In romance novels, though, I’m going to have to admit, I’m NOT a fan of condoms. A good sex scene has a certain flow, and when the hero pulls a condom from wherever, I’m usually pulled right out of the story. I want to know where he got it. Was he planning to seduce the heroine, because why else would he have that damn thing on him. If he didn’t plan it, is he just carrying condoms in his wallet hoping a woman would fall in his path? Did he check the expiration date?
Although I must admit when the hero says, “I’m clean.” I wonder about that too. Who gets STD testing regularly who’s not a porn actor? (Sorry, I live in the San Fernando Valley and we think about these things here). In my previous life, about half of my clients had STDs. So somebody was getting tested, I guess. I was always shocked by this. Who knew they were so prevalent? Sure we read a lot about them, but it’s never a topic of cocktail discussion.
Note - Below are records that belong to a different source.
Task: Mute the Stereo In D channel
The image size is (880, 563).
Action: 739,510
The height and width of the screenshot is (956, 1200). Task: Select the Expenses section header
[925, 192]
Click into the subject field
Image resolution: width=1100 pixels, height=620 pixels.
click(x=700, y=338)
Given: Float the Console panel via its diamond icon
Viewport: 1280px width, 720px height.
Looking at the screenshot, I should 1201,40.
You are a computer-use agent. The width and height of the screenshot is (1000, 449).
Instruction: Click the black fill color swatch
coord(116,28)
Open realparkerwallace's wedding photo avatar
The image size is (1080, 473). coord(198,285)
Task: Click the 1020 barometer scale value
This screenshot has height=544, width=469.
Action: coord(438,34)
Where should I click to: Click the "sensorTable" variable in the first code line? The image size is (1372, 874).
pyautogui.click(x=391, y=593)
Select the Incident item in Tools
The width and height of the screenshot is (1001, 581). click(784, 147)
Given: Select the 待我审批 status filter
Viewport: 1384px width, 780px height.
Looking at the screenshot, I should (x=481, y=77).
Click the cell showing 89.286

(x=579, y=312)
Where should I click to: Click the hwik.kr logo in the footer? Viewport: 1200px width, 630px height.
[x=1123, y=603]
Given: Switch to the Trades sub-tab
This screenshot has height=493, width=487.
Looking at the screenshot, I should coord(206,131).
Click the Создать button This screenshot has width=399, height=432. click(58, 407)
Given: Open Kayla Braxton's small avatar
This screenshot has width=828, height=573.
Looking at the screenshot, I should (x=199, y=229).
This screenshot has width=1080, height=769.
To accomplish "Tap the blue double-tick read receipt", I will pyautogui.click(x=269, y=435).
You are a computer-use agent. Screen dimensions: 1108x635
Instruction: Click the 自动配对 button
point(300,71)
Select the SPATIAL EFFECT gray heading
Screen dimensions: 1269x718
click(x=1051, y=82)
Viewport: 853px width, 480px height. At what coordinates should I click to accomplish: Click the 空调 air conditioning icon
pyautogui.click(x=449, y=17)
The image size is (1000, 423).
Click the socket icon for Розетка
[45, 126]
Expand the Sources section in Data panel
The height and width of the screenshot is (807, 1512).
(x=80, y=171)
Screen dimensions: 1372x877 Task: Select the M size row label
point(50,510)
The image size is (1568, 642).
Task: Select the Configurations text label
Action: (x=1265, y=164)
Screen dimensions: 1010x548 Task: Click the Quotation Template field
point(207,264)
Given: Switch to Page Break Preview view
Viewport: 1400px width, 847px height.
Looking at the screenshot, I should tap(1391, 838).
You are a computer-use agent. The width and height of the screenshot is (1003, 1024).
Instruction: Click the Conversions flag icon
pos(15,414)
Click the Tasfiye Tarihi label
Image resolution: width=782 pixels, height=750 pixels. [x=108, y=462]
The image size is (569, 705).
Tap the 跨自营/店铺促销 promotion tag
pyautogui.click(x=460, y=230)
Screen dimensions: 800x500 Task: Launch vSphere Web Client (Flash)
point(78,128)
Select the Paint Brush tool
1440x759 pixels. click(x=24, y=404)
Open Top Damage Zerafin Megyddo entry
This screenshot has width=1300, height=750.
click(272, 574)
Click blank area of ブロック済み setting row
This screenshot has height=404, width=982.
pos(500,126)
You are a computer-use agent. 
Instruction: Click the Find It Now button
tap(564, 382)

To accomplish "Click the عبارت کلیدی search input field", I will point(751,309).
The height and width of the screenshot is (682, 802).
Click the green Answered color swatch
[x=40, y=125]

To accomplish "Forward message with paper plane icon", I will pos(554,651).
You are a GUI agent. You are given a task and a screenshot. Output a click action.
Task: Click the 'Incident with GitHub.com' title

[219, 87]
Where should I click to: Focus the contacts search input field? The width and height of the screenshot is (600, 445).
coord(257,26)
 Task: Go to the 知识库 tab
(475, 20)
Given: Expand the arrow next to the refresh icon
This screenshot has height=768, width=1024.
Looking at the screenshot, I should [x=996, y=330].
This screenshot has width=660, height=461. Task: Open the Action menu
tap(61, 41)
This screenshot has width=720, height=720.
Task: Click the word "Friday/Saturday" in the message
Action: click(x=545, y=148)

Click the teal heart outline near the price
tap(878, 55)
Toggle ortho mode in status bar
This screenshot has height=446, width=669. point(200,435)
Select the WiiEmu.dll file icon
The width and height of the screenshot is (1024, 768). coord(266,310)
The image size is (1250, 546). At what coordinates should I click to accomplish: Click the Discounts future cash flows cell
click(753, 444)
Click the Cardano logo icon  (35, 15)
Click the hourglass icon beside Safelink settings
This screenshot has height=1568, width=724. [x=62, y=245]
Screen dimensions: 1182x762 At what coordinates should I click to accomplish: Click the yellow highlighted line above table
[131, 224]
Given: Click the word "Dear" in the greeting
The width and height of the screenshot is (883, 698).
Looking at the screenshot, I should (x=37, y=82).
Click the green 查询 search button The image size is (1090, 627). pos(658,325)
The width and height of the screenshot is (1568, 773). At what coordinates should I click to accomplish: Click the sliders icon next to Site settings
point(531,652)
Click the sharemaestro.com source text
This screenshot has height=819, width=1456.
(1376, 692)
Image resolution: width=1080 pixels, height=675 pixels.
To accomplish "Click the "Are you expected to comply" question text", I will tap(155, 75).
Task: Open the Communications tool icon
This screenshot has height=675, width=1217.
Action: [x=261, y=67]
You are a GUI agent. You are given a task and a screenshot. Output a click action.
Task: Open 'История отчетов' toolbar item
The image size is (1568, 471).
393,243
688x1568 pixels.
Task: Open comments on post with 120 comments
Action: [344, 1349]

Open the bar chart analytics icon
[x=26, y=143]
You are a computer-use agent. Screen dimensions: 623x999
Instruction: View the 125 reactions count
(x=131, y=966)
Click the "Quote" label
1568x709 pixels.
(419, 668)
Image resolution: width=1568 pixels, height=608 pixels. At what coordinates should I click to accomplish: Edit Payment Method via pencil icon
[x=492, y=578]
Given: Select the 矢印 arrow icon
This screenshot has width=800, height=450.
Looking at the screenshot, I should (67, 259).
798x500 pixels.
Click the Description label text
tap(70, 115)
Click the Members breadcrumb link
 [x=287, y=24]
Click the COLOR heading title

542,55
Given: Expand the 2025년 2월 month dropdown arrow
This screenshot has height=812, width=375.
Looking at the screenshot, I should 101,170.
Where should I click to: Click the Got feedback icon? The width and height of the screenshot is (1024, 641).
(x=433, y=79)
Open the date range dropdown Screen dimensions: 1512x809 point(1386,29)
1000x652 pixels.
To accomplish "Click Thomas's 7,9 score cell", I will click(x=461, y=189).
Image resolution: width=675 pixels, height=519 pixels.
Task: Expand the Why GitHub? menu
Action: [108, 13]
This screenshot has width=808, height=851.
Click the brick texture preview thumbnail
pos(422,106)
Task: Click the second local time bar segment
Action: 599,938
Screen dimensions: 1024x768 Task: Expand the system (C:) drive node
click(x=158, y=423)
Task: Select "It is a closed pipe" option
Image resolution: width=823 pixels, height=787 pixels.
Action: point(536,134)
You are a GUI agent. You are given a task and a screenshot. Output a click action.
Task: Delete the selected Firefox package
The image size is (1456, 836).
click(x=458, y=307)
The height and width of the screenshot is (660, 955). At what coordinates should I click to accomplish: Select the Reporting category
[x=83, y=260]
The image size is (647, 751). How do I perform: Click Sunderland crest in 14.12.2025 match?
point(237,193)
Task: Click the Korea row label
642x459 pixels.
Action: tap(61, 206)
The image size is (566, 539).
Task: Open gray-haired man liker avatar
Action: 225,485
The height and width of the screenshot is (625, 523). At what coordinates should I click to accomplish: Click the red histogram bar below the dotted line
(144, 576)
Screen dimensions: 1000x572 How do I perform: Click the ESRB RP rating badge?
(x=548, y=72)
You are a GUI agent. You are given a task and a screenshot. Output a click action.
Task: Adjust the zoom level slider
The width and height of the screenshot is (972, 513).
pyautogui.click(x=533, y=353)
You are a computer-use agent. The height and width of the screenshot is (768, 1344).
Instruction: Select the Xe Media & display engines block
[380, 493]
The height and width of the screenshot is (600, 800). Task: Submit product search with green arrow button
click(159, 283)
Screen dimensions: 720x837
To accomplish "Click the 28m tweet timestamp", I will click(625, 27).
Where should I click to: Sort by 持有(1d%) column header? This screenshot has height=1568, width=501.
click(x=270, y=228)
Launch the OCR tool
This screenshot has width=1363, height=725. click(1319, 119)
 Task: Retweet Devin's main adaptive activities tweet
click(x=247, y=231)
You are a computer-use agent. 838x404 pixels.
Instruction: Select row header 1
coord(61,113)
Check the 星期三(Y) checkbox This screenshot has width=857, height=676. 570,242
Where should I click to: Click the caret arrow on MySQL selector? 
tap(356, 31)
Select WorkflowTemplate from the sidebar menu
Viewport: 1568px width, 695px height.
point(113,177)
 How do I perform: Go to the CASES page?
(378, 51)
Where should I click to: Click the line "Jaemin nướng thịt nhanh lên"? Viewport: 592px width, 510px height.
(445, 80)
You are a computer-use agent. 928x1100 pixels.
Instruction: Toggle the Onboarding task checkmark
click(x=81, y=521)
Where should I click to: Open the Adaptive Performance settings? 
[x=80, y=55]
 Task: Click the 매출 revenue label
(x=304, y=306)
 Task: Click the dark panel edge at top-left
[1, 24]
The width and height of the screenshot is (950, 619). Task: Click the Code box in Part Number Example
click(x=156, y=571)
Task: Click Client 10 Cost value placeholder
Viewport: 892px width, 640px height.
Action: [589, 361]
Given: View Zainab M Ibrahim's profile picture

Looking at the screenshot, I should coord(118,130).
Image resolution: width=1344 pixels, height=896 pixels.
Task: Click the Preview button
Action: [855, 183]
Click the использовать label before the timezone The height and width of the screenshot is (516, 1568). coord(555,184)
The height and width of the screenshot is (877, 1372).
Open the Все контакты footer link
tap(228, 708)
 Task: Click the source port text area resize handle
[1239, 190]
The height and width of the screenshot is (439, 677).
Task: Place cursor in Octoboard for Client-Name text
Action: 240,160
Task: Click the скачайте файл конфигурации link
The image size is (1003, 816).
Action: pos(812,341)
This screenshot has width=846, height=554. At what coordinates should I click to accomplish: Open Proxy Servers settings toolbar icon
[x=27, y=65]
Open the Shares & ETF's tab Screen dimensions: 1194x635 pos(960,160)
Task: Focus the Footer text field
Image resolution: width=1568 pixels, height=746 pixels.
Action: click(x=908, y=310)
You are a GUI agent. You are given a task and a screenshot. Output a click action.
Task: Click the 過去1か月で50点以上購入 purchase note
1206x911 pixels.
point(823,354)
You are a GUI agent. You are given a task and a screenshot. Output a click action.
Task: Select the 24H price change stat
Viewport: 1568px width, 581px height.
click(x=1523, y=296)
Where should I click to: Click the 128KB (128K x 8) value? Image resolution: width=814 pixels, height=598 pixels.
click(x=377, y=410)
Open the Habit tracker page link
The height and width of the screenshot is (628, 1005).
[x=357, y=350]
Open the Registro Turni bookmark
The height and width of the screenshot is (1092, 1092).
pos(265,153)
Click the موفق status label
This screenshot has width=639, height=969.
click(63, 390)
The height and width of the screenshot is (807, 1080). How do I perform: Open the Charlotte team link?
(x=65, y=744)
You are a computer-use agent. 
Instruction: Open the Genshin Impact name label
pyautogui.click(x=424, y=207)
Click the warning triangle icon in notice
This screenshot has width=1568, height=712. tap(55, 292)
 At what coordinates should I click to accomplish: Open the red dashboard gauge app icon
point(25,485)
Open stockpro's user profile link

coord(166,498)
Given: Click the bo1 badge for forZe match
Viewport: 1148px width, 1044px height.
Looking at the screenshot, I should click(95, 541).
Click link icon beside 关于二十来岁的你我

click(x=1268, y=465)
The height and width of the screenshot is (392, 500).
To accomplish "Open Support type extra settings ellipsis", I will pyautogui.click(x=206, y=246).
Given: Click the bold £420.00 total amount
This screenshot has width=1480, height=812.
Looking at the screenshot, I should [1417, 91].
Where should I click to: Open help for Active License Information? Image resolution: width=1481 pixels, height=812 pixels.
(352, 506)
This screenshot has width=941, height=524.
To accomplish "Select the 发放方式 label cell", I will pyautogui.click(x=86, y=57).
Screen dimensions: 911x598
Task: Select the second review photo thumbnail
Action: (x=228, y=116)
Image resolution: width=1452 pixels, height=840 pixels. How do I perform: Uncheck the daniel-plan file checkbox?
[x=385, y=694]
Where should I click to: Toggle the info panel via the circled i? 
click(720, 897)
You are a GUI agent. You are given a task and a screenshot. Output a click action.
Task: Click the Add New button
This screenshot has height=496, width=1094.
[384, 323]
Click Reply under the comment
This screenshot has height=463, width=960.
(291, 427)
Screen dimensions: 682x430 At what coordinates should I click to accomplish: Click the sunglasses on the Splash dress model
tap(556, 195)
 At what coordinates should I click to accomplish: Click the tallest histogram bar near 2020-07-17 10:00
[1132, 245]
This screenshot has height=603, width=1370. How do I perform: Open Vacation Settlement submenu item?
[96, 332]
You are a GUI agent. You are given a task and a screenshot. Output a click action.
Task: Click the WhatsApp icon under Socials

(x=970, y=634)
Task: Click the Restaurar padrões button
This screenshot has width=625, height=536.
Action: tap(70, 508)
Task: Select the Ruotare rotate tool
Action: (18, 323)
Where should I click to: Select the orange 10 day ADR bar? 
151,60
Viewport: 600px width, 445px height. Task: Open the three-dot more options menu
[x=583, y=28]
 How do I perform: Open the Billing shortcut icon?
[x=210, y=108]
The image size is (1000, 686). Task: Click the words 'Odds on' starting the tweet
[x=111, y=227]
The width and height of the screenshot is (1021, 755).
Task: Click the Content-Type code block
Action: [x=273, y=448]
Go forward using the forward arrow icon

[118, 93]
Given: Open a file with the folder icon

So, I’m going to sit on the bad side of the fence. Since I love the friends to lovers trope, and love, love, love the secret baby trope – I’ll have to say no to condoms in those books. If you can’t trust your lifelong best friend, then who can you trust? Can you have a secret baby with condoms and the pill as backup? Nope, didn’t think so.
But for those books where the hero/ine picks up the other at a bar, on the street, in an elevator during a black out, etc., I say please use a condom, and I’ll forgive you.